:: Goal ::
Can you rewrite the lines below as a numbered list with the blank lines dropped, beginning at the line that has "Task: Click the 执行设置 button" and stopping after the line that has "Looking at the screenshot, I should (527, 279)."?

:: Stored rows ::
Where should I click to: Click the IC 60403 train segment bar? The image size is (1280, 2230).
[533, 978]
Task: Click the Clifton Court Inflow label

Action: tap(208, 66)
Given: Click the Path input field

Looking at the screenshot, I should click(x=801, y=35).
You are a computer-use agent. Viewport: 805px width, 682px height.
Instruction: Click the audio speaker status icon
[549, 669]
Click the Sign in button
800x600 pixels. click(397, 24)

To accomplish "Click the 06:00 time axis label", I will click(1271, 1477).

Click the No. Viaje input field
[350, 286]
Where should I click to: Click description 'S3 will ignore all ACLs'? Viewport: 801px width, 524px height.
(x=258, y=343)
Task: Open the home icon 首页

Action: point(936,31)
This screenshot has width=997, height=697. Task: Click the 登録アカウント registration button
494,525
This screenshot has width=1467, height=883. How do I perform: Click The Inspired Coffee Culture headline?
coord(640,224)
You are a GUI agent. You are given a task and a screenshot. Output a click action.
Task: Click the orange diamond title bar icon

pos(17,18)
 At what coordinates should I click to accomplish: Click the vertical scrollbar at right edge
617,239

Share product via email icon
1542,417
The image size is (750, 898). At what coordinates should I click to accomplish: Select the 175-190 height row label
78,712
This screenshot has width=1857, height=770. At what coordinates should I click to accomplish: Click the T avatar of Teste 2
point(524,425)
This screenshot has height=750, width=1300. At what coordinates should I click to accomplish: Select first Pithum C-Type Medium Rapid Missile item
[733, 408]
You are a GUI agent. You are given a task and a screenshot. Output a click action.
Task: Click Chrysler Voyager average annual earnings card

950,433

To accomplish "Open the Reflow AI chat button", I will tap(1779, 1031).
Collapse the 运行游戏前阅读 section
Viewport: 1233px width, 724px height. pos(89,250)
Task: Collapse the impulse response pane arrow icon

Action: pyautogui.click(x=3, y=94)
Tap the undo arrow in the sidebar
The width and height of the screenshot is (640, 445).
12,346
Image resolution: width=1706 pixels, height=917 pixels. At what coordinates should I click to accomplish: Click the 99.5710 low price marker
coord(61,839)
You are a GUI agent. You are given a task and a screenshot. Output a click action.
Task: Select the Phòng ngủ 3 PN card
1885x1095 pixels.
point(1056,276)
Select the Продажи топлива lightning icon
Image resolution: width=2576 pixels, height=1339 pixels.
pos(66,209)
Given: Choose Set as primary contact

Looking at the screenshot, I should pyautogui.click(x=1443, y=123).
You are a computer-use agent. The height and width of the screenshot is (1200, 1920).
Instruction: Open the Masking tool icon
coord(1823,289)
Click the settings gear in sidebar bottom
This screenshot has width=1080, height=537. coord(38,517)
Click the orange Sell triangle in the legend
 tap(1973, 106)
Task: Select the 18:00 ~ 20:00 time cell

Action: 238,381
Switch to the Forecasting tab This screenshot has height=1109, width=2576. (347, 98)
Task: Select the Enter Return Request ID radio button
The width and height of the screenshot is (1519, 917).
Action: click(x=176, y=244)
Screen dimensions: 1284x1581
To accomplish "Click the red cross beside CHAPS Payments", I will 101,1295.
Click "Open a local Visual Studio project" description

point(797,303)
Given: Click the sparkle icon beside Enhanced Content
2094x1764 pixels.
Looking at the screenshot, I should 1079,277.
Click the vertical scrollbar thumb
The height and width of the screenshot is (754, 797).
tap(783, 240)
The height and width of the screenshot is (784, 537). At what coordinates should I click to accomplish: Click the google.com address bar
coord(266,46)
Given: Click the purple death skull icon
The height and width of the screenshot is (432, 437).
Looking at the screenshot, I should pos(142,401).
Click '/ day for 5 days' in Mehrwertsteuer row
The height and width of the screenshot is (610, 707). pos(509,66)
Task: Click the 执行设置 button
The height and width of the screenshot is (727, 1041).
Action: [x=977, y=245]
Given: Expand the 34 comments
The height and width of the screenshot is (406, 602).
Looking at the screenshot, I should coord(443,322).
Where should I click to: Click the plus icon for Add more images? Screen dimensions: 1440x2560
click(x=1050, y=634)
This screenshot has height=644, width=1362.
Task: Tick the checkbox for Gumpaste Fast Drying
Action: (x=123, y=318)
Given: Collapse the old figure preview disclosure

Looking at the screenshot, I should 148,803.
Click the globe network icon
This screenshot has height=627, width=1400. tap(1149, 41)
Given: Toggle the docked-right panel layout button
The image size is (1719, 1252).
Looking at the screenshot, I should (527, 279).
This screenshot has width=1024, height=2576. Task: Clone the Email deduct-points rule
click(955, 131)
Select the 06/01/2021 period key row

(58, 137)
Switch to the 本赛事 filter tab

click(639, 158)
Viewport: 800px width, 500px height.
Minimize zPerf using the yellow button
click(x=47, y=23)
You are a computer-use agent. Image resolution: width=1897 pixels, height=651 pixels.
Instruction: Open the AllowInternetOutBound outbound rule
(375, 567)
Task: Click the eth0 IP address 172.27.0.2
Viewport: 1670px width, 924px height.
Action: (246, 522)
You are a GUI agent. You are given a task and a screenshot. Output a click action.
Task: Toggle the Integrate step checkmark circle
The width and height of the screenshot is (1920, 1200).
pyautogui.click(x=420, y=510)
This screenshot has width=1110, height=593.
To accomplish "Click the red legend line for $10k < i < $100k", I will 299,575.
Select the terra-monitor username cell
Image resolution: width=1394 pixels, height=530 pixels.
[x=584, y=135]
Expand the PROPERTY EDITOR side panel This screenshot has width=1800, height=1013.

:: The result ::
1. Task: Click the 执行设置 button
2. The height and width of the screenshot is (727, 1041).
3. Action: [x=977, y=245]
4. Given: Expand the 34 comments
5. The height and width of the screenshot is (406, 602).
6. Looking at the screenshot, I should coord(443,322).
7. Where should I click to: Click the plus icon for Add more images? Screen dimensions: 1440x2560
8. click(x=1050, y=634)
9. This screenshot has height=644, width=1362.
10. Task: Tick the checkbox for Gumpaste Fast Drying
11. Action: (x=123, y=318)
12. Given: Collapse the old figure preview disclosure
13. Looking at the screenshot, I should 148,803.
14. Click the globe network icon
15. This screenshot has height=627, width=1400. tap(1149, 41)
16. Given: Toggle the docked-right panel layout button
17. The image size is (1719, 1252).
18. Looking at the screenshot, I should (527, 279).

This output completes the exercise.